Question

Evaluate the expression: $\dfrac{{\sin \theta \cos \theta \sin ({{90}^0} - \theta )}}{{\cos ({{90}^0} - \theta )}} + \dfrac{{\cos \theta \sin \theta \cos ({{90}^0} - \theta )}}{{\sin ({{90}^0} - \theta )}} + \dfrac{{{{\sin }^2}{{27}^0} + {{\sin }^2}{{63}^0}}}{{{{\cos }^2}{{40}^0} + {{\cos }^2}{{50}^0}}}$
(a). 1
(b). 2
(c). 4
(d). 3

Answer 1

Hint- This question requires the basic concepts of Trigonometry and the Trigonometric Pythagorean identities. Use trigonometric ratios of angle $({90^0} - \theta )$ to proceed and simplify each expression to get the answer.
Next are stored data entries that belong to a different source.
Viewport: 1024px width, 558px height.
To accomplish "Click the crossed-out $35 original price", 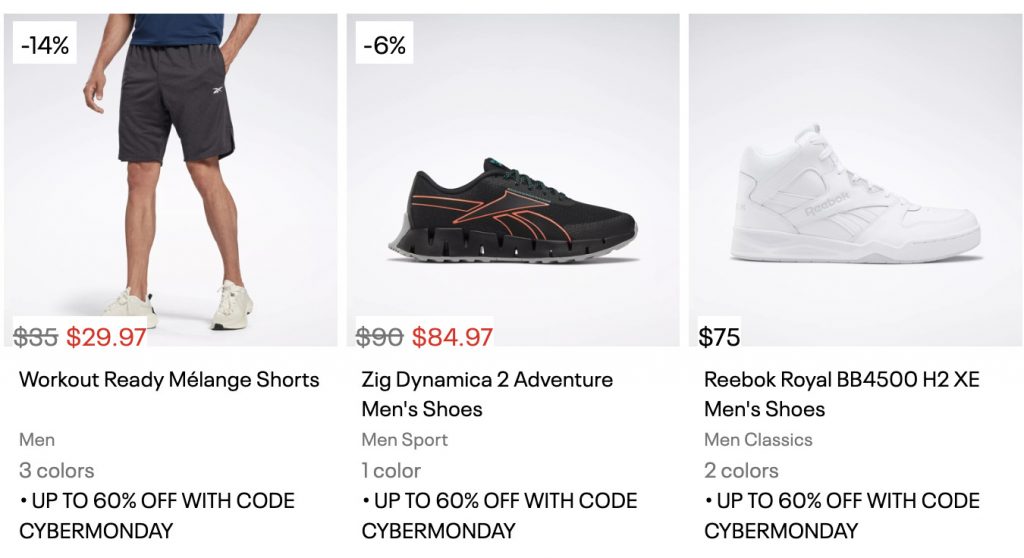I will 38,337.
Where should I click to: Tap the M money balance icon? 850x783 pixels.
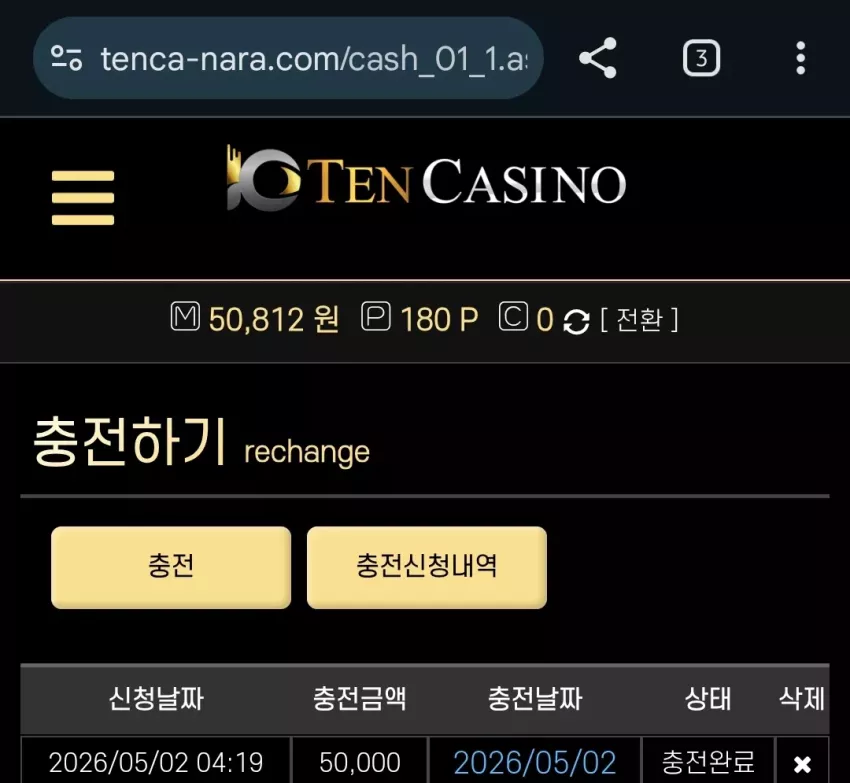(x=185, y=317)
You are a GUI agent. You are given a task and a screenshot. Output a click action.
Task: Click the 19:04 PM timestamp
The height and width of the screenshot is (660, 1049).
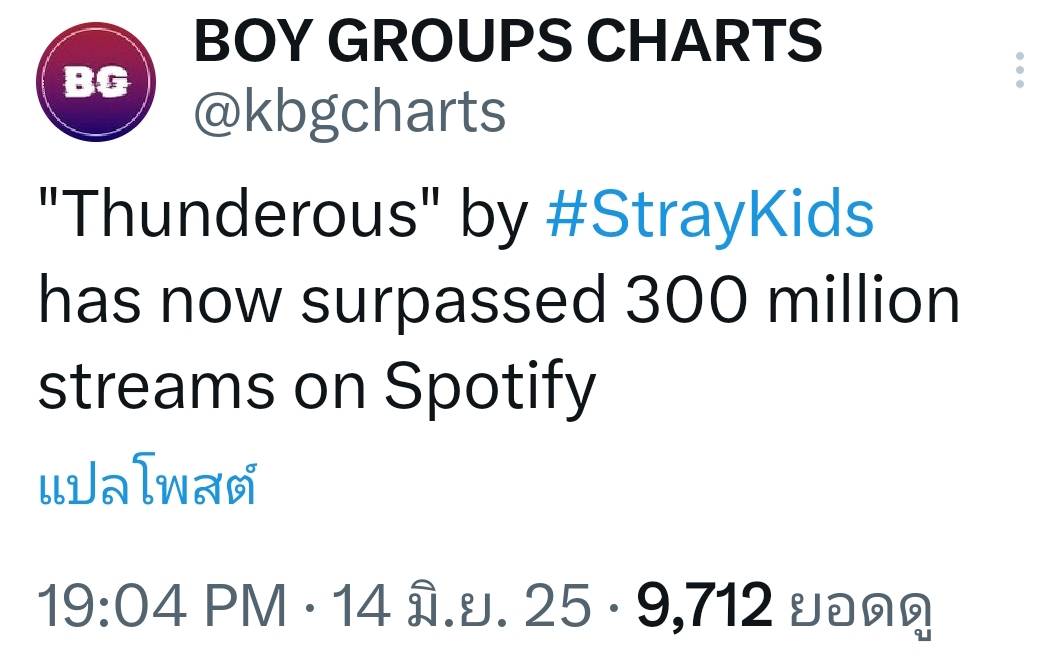pos(163,607)
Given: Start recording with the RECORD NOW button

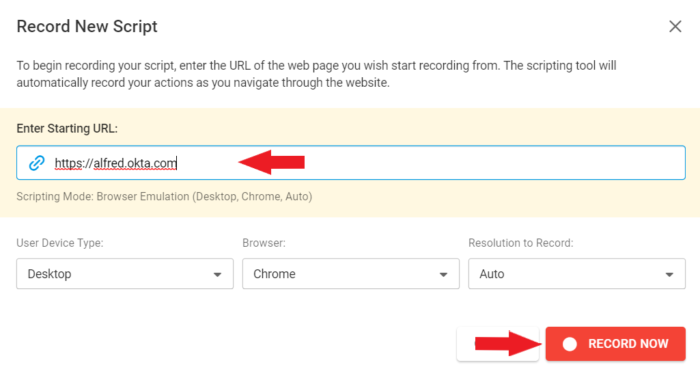Looking at the screenshot, I should point(616,344).
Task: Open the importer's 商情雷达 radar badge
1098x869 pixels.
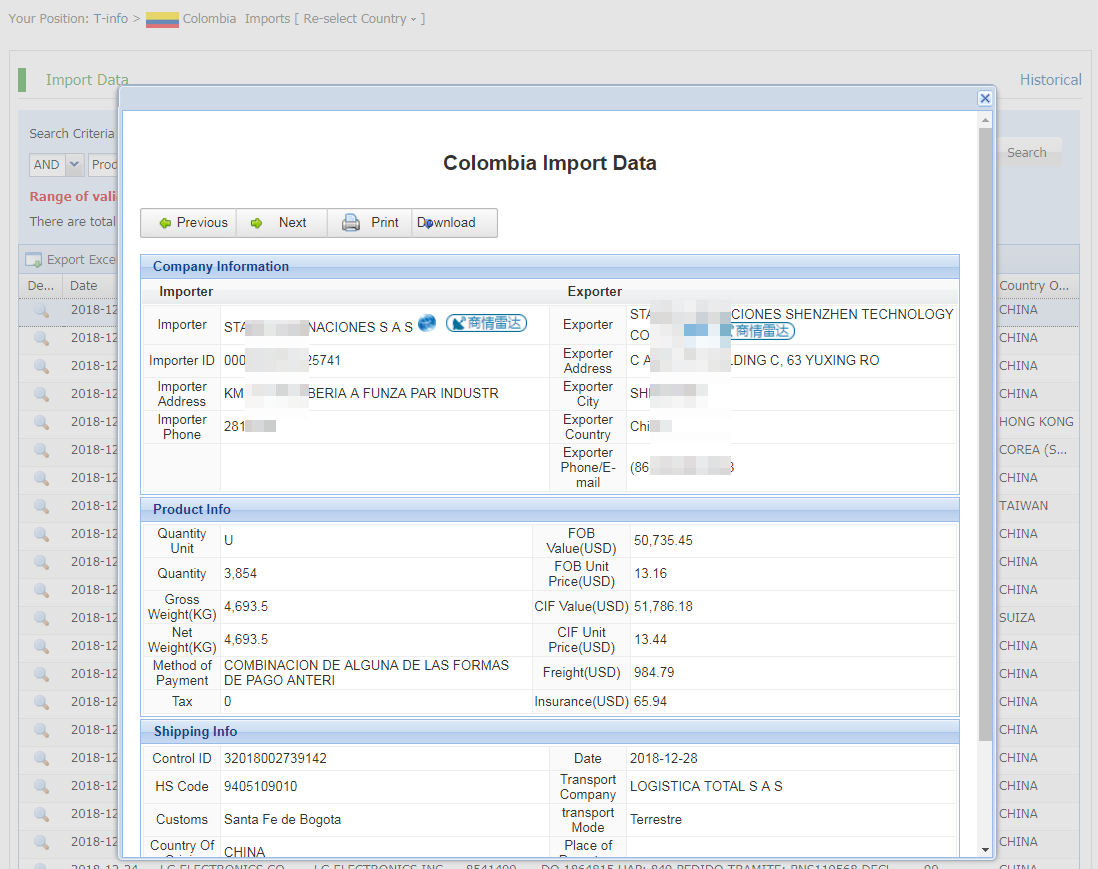Action: click(x=486, y=323)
Complete step-by-step answer:

We have to evaluate $\dfrac{{\sin \theta \cos \theta \sin ({{90}^0} - \theta )}}{{\cos ({{90}^0} - \theta )}} + \dfrac{{\cos \theta \sin \theta \cos ({{90}^0} - \theta )}}{{\sin ({{90}^0} - \theta )}} + \dfrac{{{{\sin }^2}{{27}^0} + {{\sin }^2}{{63}^0}}}{{{{\cos }^2}{{40}^0} + {{\cos }^2}{{50}^0}}}$
We know that, $\sin ({90^0} - \theta ) = \cos \theta $ and $\cos ({90^0} - \theta ) = \sin \theta $
On substituting the values in the expression, we get
$ \Rightarrow \dfrac{{\sin \theta \cos \theta \cos \theta }}{{\sin \theta }} + \dfrac{{\cos \theta \sin \theta \sin \theta }}{{\cos \theta }} + \dfrac{{{{\sin }^2}{{27}^0} + {{\sin }^2}{{63}^0}}}{{{{\cos }^2}{{40}^0} + {{\cos }^2}{{50}^0}}}$
$ \Rightarrow {\cos ^2}\theta + {\sin ^2}\theta + \dfrac{{{{\sin }^2}{{27}^0} + {{\sin }^2}{{63}^0}}}{{{{\cos }^2}{{40}^0} + {{\cos }^2}{{50}^0}}}$
Again, we will use $\sin ({90^0} - \theta ) = \cos \theta $ and $\cos ({90^0} - \theta ) = \sin \theta $
Here, ${\sin ^2}{27^0} = {\sin ^2}({90^0} - {63^0}) = {\cos ^2}{63^0}$ and ${\cos ^2}{40^0} = {\cos ^2}({90^0} - {50^0}) = {\sin ^2}{50^0}$
Also, we know that ${\sin ^2}\theta + {\cos ^2}\theta = 1$
$ \Rightarrow 1 + \dfrac{{{{\cos }^2}{{63}^0} + {{\sin }^2}{{63}^0}}}{{{{\sin }^2}{{50}^0} + {{\cos }^2}{{50}^0}}}$
$ \Rightarrow 1 + \dfrac{1}{1}$
$ \Rightarrow 1 + 1 = 2$
Hence, our required expression evaluates down to 2
$\therefore $ Option B. 2 is our correct answer.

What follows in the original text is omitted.